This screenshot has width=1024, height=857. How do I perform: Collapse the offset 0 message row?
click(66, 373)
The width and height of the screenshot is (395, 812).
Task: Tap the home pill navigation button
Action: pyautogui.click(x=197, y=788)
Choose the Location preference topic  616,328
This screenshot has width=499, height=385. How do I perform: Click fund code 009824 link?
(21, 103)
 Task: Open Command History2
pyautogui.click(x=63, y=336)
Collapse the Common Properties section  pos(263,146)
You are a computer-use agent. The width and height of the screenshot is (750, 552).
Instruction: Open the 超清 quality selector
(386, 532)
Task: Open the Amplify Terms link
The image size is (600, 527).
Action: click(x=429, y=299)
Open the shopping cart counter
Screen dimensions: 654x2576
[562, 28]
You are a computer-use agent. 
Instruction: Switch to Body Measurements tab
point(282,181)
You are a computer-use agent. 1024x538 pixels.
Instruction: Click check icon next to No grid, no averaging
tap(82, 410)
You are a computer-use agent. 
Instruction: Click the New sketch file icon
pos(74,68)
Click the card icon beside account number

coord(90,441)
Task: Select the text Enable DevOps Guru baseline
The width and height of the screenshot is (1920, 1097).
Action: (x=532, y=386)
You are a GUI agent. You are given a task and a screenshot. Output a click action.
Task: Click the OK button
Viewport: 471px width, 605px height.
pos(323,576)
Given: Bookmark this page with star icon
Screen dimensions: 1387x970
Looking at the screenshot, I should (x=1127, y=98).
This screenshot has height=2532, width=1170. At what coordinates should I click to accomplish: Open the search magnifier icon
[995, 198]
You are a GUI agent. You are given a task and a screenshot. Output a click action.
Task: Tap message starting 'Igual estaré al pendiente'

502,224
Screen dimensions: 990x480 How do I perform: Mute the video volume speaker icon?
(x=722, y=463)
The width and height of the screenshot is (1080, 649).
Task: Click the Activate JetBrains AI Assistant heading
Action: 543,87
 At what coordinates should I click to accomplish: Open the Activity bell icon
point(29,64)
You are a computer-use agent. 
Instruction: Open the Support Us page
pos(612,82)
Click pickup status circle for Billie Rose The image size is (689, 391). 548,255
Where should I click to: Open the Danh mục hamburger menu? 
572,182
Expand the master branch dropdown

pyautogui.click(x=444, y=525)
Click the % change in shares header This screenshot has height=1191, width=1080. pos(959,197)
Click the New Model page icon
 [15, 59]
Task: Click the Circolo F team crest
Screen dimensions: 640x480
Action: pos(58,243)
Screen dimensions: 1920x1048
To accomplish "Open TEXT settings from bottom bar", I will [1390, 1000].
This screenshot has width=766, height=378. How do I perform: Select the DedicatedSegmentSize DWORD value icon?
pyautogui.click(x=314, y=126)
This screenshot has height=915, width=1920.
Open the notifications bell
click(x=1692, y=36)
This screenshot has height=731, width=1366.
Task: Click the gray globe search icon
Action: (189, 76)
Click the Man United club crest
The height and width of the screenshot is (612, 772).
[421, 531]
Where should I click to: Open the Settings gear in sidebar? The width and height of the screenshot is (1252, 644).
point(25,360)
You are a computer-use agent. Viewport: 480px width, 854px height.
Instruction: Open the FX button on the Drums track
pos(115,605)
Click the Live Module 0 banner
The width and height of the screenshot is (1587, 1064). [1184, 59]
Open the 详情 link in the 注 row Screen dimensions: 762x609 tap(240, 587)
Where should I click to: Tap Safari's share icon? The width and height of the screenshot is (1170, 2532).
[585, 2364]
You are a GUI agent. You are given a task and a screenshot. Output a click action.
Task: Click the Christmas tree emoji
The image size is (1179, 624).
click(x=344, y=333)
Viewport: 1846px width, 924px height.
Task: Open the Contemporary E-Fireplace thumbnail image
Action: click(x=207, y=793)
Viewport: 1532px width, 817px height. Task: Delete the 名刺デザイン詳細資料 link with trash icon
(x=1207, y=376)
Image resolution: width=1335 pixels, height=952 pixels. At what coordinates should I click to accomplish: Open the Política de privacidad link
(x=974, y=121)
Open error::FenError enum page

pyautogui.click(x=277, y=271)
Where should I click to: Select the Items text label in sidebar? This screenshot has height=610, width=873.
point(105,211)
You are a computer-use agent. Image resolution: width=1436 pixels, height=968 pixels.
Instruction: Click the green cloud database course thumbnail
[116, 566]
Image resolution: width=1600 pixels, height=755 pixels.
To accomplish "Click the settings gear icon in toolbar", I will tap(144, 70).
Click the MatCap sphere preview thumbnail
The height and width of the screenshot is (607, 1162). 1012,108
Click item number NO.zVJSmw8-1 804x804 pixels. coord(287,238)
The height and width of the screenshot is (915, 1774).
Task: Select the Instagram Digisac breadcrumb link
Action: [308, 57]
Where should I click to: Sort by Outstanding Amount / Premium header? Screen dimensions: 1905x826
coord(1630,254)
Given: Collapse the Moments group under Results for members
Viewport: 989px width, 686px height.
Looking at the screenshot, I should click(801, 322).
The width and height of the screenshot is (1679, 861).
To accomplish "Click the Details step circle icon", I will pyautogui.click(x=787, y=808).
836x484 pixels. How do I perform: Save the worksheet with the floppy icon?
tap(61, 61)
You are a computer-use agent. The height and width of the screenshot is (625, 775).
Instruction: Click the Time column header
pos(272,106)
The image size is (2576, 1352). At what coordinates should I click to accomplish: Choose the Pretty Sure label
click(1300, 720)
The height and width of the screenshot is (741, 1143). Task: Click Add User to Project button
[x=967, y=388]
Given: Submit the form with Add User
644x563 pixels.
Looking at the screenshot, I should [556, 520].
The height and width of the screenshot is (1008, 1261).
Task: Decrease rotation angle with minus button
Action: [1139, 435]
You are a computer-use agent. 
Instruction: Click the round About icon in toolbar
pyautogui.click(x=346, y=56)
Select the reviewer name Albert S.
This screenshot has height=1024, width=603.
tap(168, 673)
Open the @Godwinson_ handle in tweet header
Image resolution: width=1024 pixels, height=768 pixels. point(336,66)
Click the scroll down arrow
··········
WHAT IS REQUIRED —
The answer must be every entry, reproduced exactly.

THE ANSWER —
This screenshot has width=1024, height=857. How do I perform: Collapse the offset 0 message row?
click(66, 373)
The width and height of the screenshot is (395, 812).
Task: Tap the home pill navigation button
Action: pyautogui.click(x=197, y=788)
Choose the Location preference topic  616,328
This screenshot has width=499, height=385. How do I perform: Click fund code 009824 link?
(21, 103)
 Task: Open Command History2
pyautogui.click(x=63, y=336)
Collapse the Common Properties section  pos(263,146)
You are a computer-use agent. The width and height of the screenshot is (750, 552).
Instruction: Open the 超清 quality selector
(386, 532)
Task: Open the Amplify Terms link
The image size is (600, 527).
Action: click(x=429, y=299)
Open the shopping cart counter
Screen dimensions: 654x2576
[562, 28]
You are a computer-use agent. 
Instruction: Switch to Body Measurements tab
point(282,181)
You are a computer-use agent. 1024x538 pixels.
Instruction: Click check icon next to No grid, no averaging
tap(82, 410)
You are a computer-use agent. 
Instruction: Click the New sketch file icon
pos(74,68)
Click the card icon beside account number

coord(90,441)
Task: Select the text Enable DevOps Guru baseline
The width and height of the screenshot is (1920, 1097).
Action: (x=532, y=386)
You are a GUI agent. You are given a task and a screenshot. Output a click action.
Task: Click the OK button
Viewport: 471px width, 605px height.
pos(323,576)
Given: Bookmark this page with star icon
Screen dimensions: 1387x970
Looking at the screenshot, I should (x=1127, y=98).
This screenshot has height=2532, width=1170. At what coordinates should I click to accomplish: Open the search magnifier icon
[995, 198]
You are a GUI agent. You are given a task and a screenshot. Output a click action.
Task: Tap message starting 'Igual estaré al pendiente'

502,224
Screen dimensions: 990x480 How do I perform: Mute the video volume speaker icon?
(x=722, y=463)
The width and height of the screenshot is (1080, 649).
Task: Click the Activate JetBrains AI Assistant heading
Action: 543,87
 At what coordinates should I click to accomplish: Open the Activity bell icon
point(29,64)
You are a computer-use agent. 
Instruction: Open the Support Us page
pos(612,82)
Click pickup status circle for Billie Rose The image size is (689, 391). 548,255
Where should I click to: Open the Danh mục hamburger menu? 
572,182
Expand the master branch dropdown

pyautogui.click(x=444, y=525)
Click the % change in shares header This screenshot has height=1191, width=1080. pos(959,197)
Click the New Model page icon
 [15, 59]
Task: Click the Circolo F team crest
Screen dimensions: 640x480
Action: pos(58,243)
Screen dimensions: 1920x1048
To accomplish "Open TEXT settings from bottom bar", I will [1390, 1000].
This screenshot has width=766, height=378. How do I perform: Select the DedicatedSegmentSize DWORD value icon?
pyautogui.click(x=314, y=126)
This screenshot has height=915, width=1920.
Open the notifications bell
click(x=1692, y=36)
This screenshot has height=731, width=1366.
Task: Click the gray globe search icon
Action: (189, 76)
Click the Man United club crest
The height and width of the screenshot is (612, 772).
[421, 531]
Where should I click to: Open the Settings gear in sidebar? The width and height of the screenshot is (1252, 644).
point(25,360)
You are a computer-use agent. Viewport: 480px width, 854px height.
Instruction: Open the FX button on the Drums track
pos(115,605)
Click the Live Module 0 banner
The width and height of the screenshot is (1587, 1064). [1184, 59]
Open the 详情 link in the 注 row Screen dimensions: 762x609 tap(240, 587)
Where should I click to: Tap Safari's share icon? The width and height of the screenshot is (1170, 2532).
[585, 2364]
You are a GUI agent. You are given a task and a screenshot. Output a click action.
Task: Click the Christmas tree emoji
The image size is (1179, 624).
click(x=344, y=333)
Viewport: 1846px width, 924px height.
Task: Open the Contemporary E-Fireplace thumbnail image
Action: click(x=207, y=793)
Viewport: 1532px width, 817px height. Task: Delete the 名刺デザイン詳細資料 link with trash icon
(x=1207, y=376)
Image resolution: width=1335 pixels, height=952 pixels. At what coordinates should I click to accomplish: Open the Política de privacidad link
(x=974, y=121)
Open error::FenError enum page

pyautogui.click(x=277, y=271)
Where should I click to: Select the Items text label in sidebar? This screenshot has height=610, width=873.
point(105,211)
You are a computer-use agent. Image resolution: width=1436 pixels, height=968 pixels.
Instruction: Click the green cloud database course thumbnail
[116, 566]
Image resolution: width=1600 pixels, height=755 pixels.
To accomplish "Click the settings gear icon in toolbar", I will tap(144, 70).
Click the MatCap sphere preview thumbnail
The height and width of the screenshot is (607, 1162). 1012,108
Click item number NO.zVJSmw8-1 804x804 pixels. coord(287,238)
The height and width of the screenshot is (915, 1774).
Task: Select the Instagram Digisac breadcrumb link
Action: [308, 57]
Where should I click to: Sort by Outstanding Amount / Premium header? Screen dimensions: 1905x826
coord(1630,254)
Given: Collapse the Moments group under Results for members
Viewport: 989px width, 686px height.
Looking at the screenshot, I should click(801, 322).
The width and height of the screenshot is (1679, 861).
To accomplish "Click the Details step circle icon", I will pyautogui.click(x=787, y=808).
836x484 pixels. How do I perform: Save the worksheet with the floppy icon?
tap(61, 61)
You are a computer-use agent. The height and width of the screenshot is (625, 775).
Instruction: Click the Time column header
pos(272,106)
The image size is (2576, 1352). At what coordinates should I click to accomplish: Choose the Pretty Sure label
click(1300, 720)
The height and width of the screenshot is (741, 1143). Task: Click Add User to Project button
[x=967, y=388]
Given: Submit the form with Add User
644x563 pixels.
Looking at the screenshot, I should [556, 520].
The height and width of the screenshot is (1008, 1261).
Task: Decrease rotation angle with minus button
Action: [1139, 435]
You are a computer-use agent. 
Instruction: Click the round About icon in toolbar
pyautogui.click(x=346, y=56)
Select the reviewer name Albert S.
This screenshot has height=1024, width=603.
tap(168, 673)
Open the @Godwinson_ handle in tweet header
Image resolution: width=1024 pixels, height=768 pixels. point(336,66)
Click the scroll down arrow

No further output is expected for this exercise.